Data on finding visible targets:
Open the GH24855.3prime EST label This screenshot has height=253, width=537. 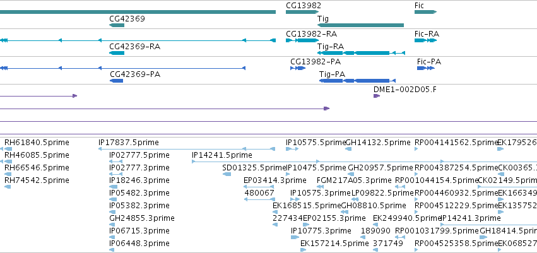(x=142, y=218)
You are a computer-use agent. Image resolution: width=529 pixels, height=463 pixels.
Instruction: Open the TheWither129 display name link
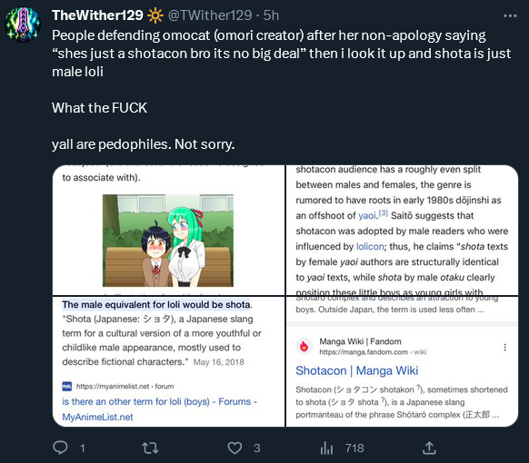tap(97, 15)
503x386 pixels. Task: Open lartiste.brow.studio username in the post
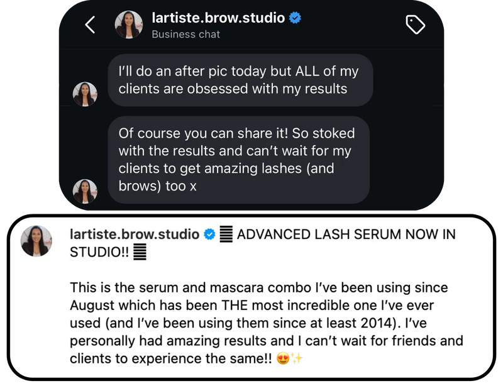coord(135,235)
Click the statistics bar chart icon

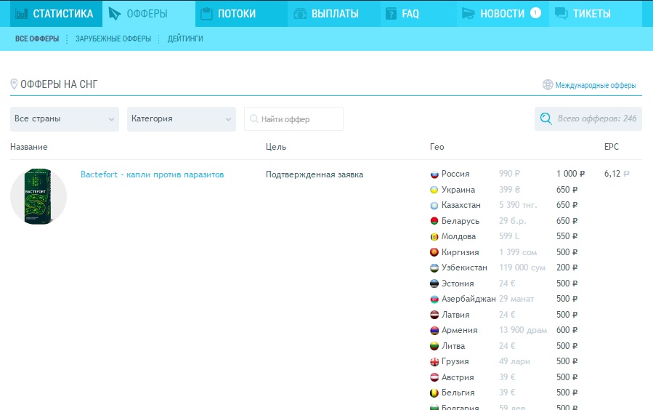click(22, 14)
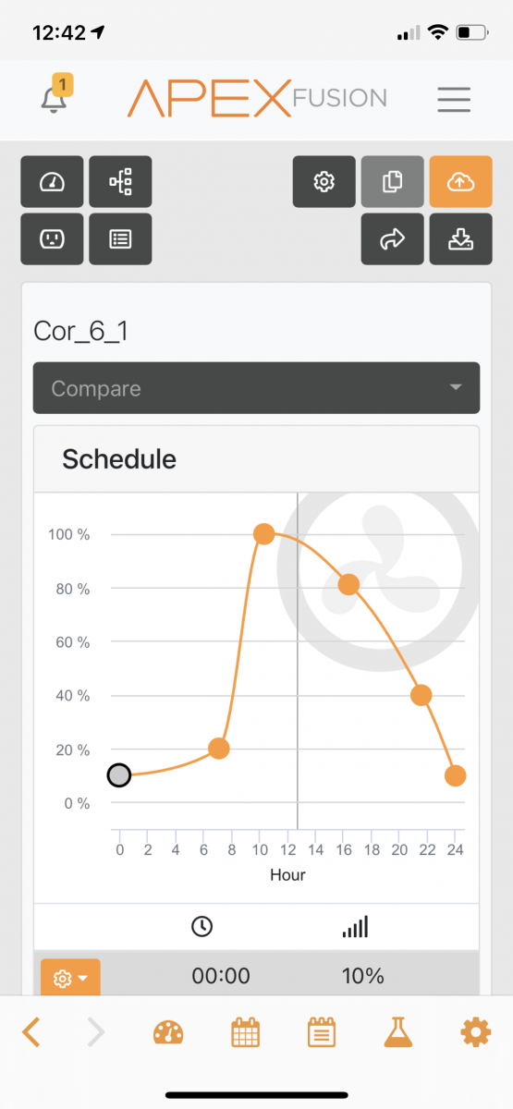
Task: Open the dashboard gauge view
Action: [x=52, y=181]
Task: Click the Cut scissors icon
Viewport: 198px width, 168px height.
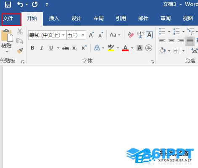Action: (20, 32)
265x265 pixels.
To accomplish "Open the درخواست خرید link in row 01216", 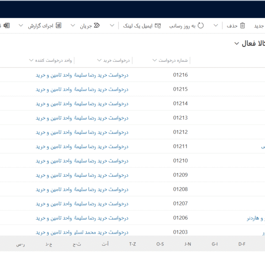I will [101, 75].
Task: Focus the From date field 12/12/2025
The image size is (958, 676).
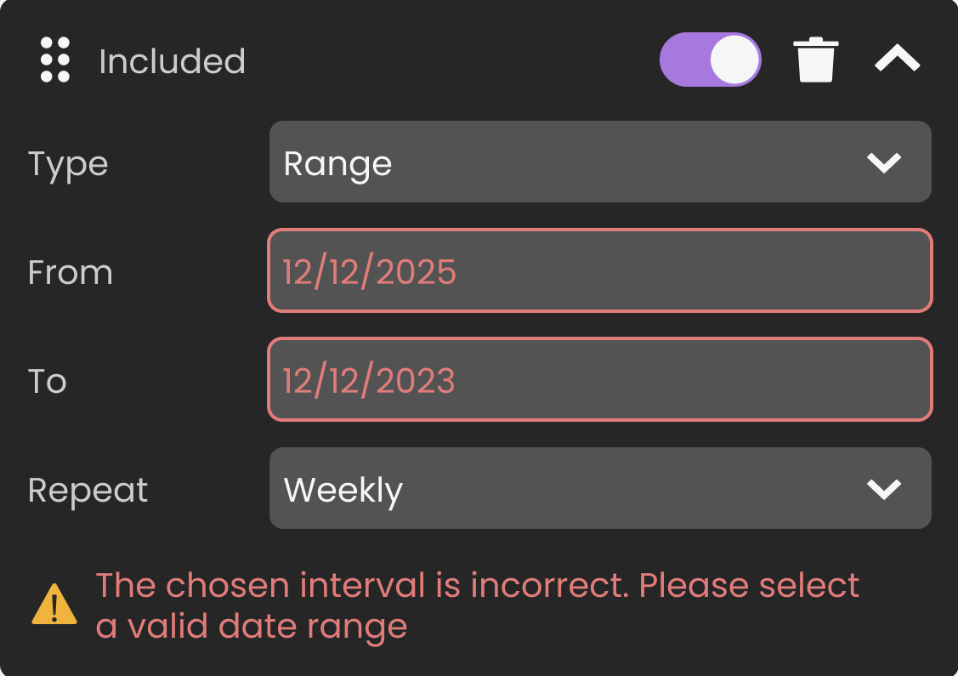Action: pos(599,270)
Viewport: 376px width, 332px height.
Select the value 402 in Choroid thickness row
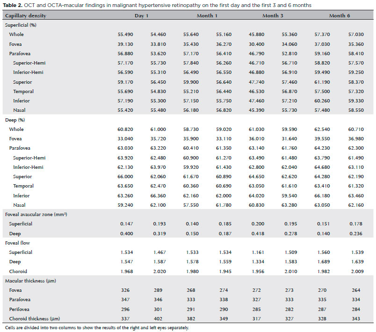(159, 319)
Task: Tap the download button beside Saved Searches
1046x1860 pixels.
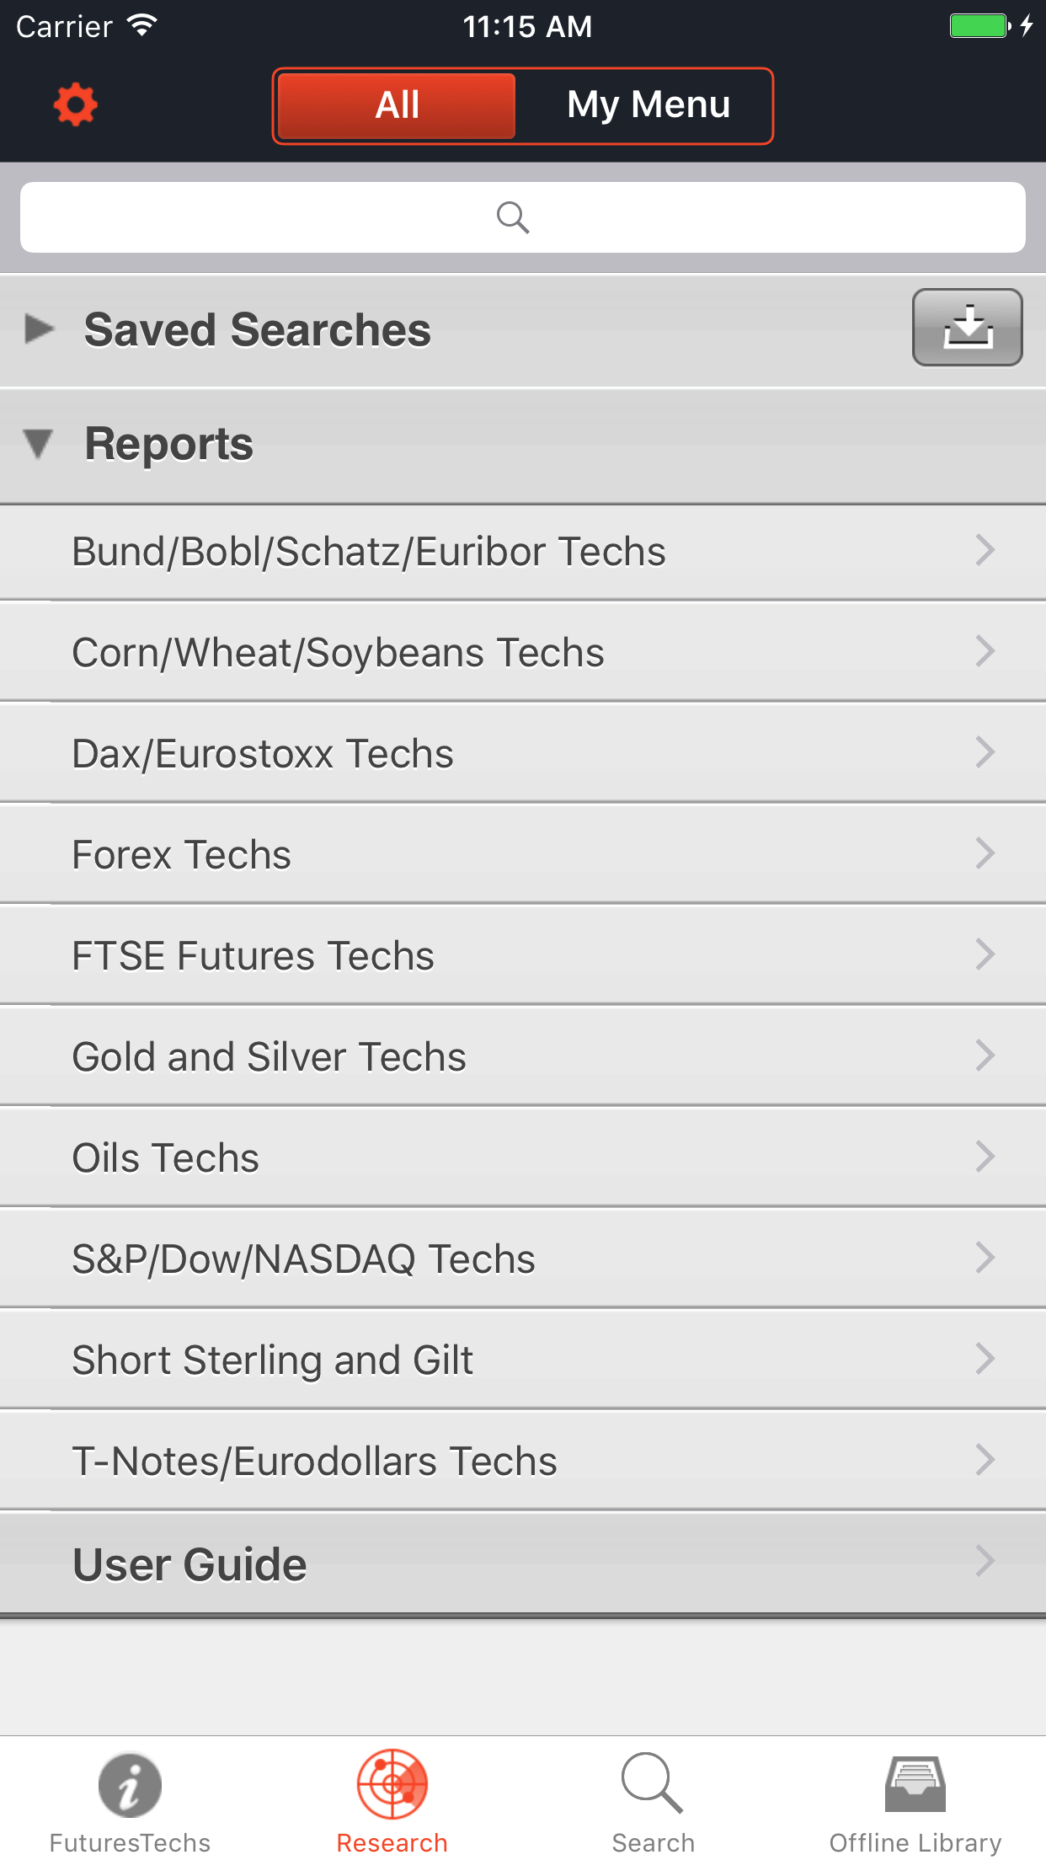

Short exercise: Rewrite the data from the line containing "Task: Focus the From date field 12/12/2025" through the end as a Markdown table with the columns Row and Line, one row per line, skipping blank lines and leaving out the pictures.

Complete response:
| Row | Line |
|---|---|
| 1 | Task: Focus the From date field 12/12/2025 |
| 2 | The image size is (958, 676). |
| 3 | Action: pos(599,270) |
| 4 | Viewport: 376px width, 332px height. |
| 5 | Select the value 402 in Choroid thickness row |
| 6 | (159, 319) |
| 7 | Task: Tap the download button beside Saved Searches |
| 8 | 1046x1860 pixels. |